How To Win a Bid Protest, Part 1: Winning the Protest Starts Before Award

Everybody does it, and everybody resolves never to do it again.  After the rush to submit a proposal, you put it out of your head and get back to your regular work.  After a few months, the notice that you’ve lost hits out of the blue.  You request a debriefing, and the agency gives you some empty assurances that it complied with the RFP.  You decide you need to protest.  It takes a few days to interview different lawyers and wait for them to clear conflicts.  Once they’re on board, they have to read all the materials, develop protest arguments, and draft the lengthy document that will set the course of the entire proceeding.  But by then there are only a handful of days until the filing window closes at GAO.

Waiting until after award — or worse, after debriefing — to start preparing for a protest is a mistake.  You need to start preparing for the possibility of a protest as soon as you think an award is imminent.

1. You will need a lawyer.  Yes, companies can represent themselves in GAO protests.  But since pro se protesters are at a clear disadvantage, few do.  Protesters cannot get access to information about other companies’ proposals or evaluations; only an outside lawyer who is not involved in competitive decision making can.  Without this information, it is impossible to challenge an award effectively.

2. You need to be ready for your debriefing.
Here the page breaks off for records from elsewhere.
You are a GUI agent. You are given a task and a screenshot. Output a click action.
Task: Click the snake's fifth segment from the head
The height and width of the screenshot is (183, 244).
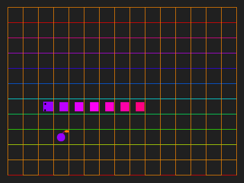[x=109, y=107]
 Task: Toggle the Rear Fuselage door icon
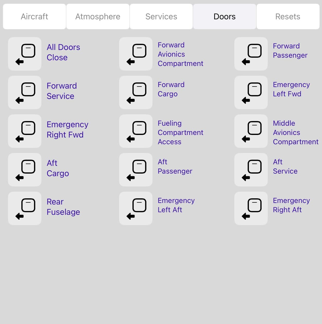click(x=25, y=208)
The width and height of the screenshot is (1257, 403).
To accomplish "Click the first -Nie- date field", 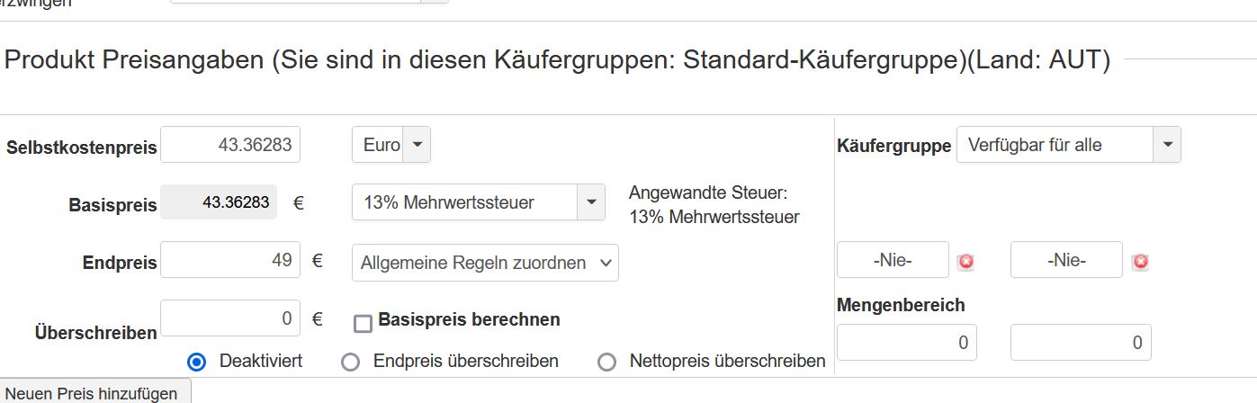I will 893,261.
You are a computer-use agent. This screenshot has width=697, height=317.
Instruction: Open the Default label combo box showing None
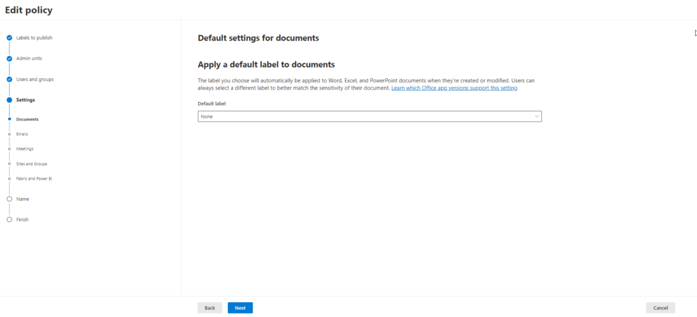369,116
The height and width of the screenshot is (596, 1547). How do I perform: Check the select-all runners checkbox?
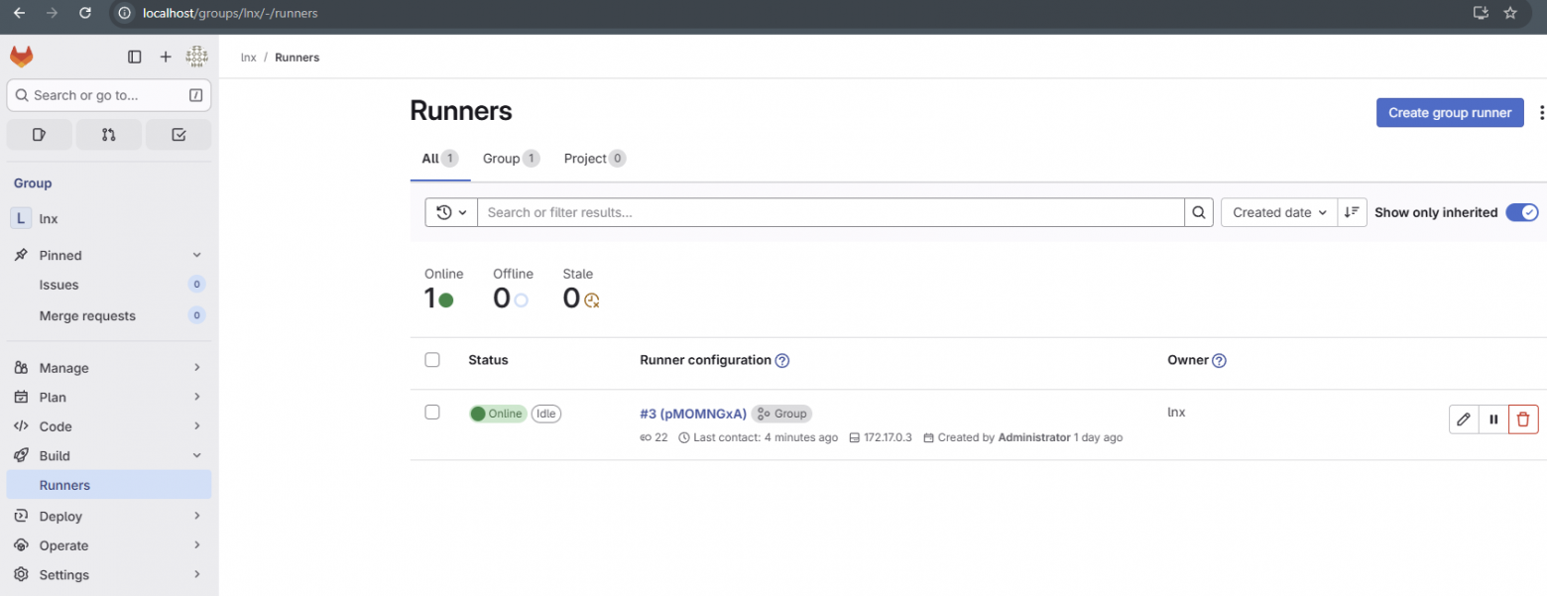point(432,359)
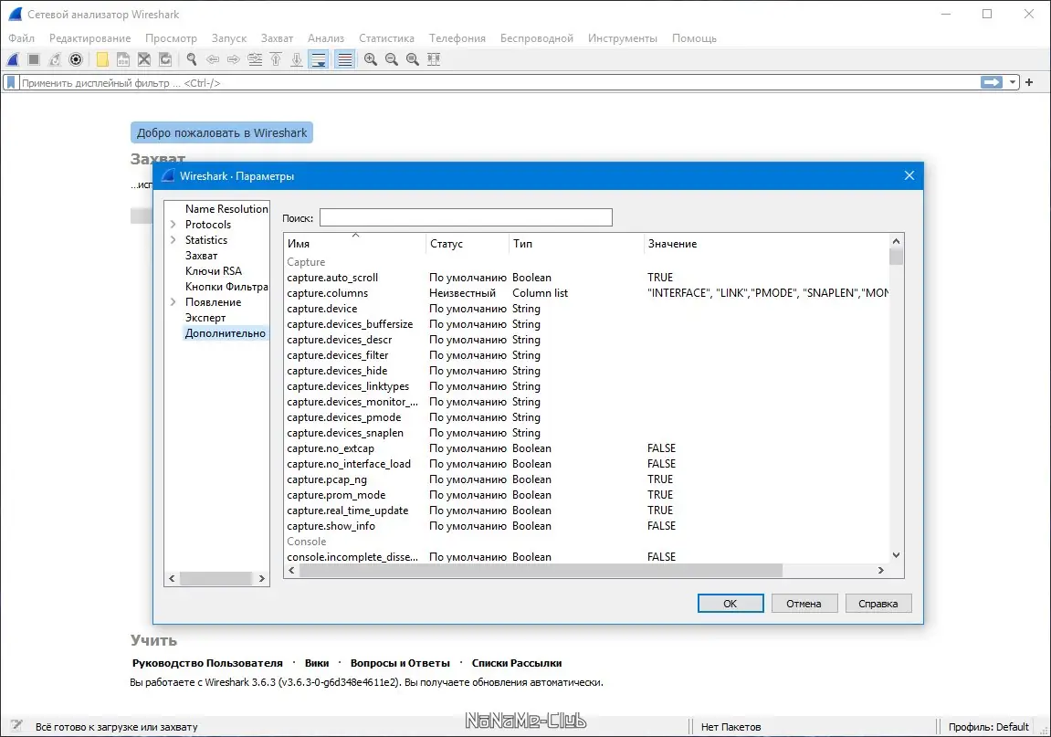
Task: Open the display filter history dropdown
Action: click(x=1013, y=82)
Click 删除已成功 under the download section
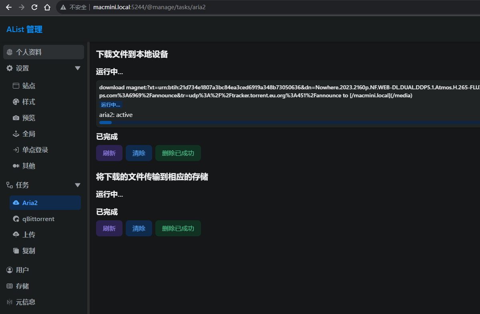This screenshot has width=480, height=314. [x=178, y=153]
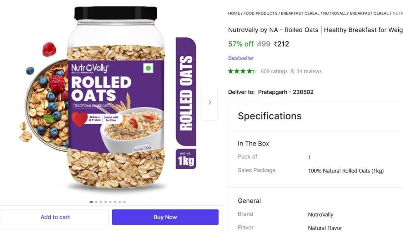The image size is (403, 232).
Task: Open BREAKFAST CEREAL category
Action: [x=300, y=13]
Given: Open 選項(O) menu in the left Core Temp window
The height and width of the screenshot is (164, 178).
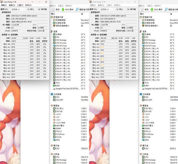Looking at the screenshot, I should (12, 5).
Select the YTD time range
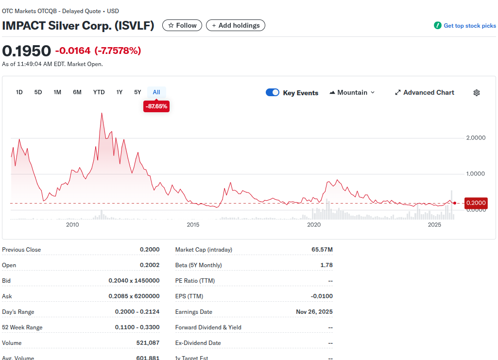This screenshot has height=360, width=498. (99, 92)
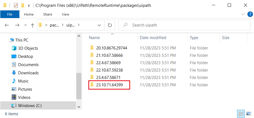The height and width of the screenshot is (118, 254).
Task: Open the 3D Objects folder
Action: 28,48
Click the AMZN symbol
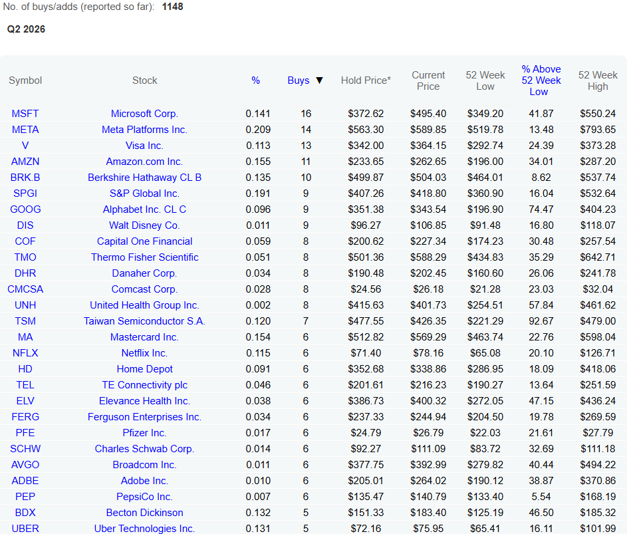The height and width of the screenshot is (534, 627). pyautogui.click(x=25, y=162)
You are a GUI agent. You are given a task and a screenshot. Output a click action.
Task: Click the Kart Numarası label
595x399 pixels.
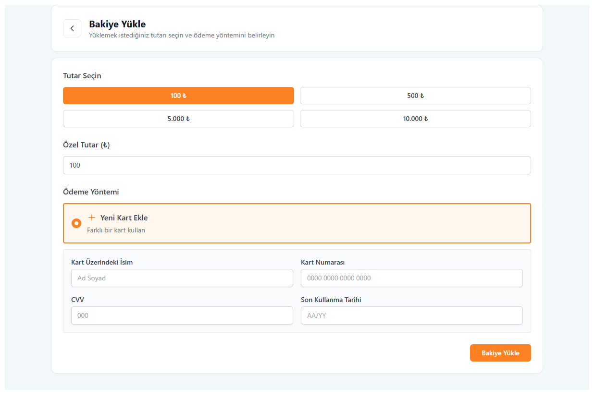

The debriefing is your chance to learn how and why the agency made its decision.  But many contracting officers believe that the more information they disclose, the more they open themselves to a protest, and so they try to say as little as possible.  But there are strategies, such as submitting written questions, that can help draw out the information you need.  A lawyer will help you figure out what questions to make the most of your debriefing.  

3. Protest deadlines are short and complicated.   We summarize the various bid protest deadlines and jurisdictional rules on our website.  They are complex and unforgiving, especially at GAO.  There are typically only three days to ask for a debriefing.  If you want a “stay” to prevent the awardee from beginning performance of the new contract (and you do), your GAO protest will be due ten days after the award date or five days after the debriefing — assuming that you have the type of procurement where a formal debriefing is required. (For example, Federal Supply Schedule procurements have “brief explanations,” not debriefings, so the deadline always runs from award date.)  And rules differ by agency and protest forum.   The deadlines hit — and options close — very quickly.  You need help figuring this out fast.

4. It takes time to draft a good protest.  In a typical lawsuit, you don’t need to know all your facts and arguments to file a complaint; you can make allegations based on mere “information and belief” and suggest a broad range of legal theories.  A bid protest is different.  The initial protest needs to lay out all of the arguments you can make as of the filing date and cite specific evidence for each.  Failing to do so risks waiving arguments and having your protest dismissed as speculative.  The initial protest filing must be detailed, and it is often lengthy. Drafting a good protest requires a full understanding of the facts, the solicitation, the procedural history, your proposal, the award decision, and the debriefing.  It requires creative thinking to identify every argument that must be raised.  And it requires work on your end:  You need to assemble documents, teach counsel the facts, find out what you can about the awardee, and assemble a team that can rapidly answer counsel’s questions.

Although bid protest lawyers are known for working quickly, the more time you give them to learn the facts, marshal evidence, and develop arguments, the stronger the protest they draft will be.  If your legal team is in place before award, they can start getting up to speed before the filing clock starts ticking.  

The bottom line:  The most prepared companies monitor their active procurements and engage protest counsel as soon as it appears an award is imminent.  By contrast, waiting until after award to start finding counsel risks squandering time exactly when deadlines are shortest.  Waiting may mean you go through the debriefing without counsel’s guidance and fail to get needed information.  And it reduces the time available to prepare an effective protest.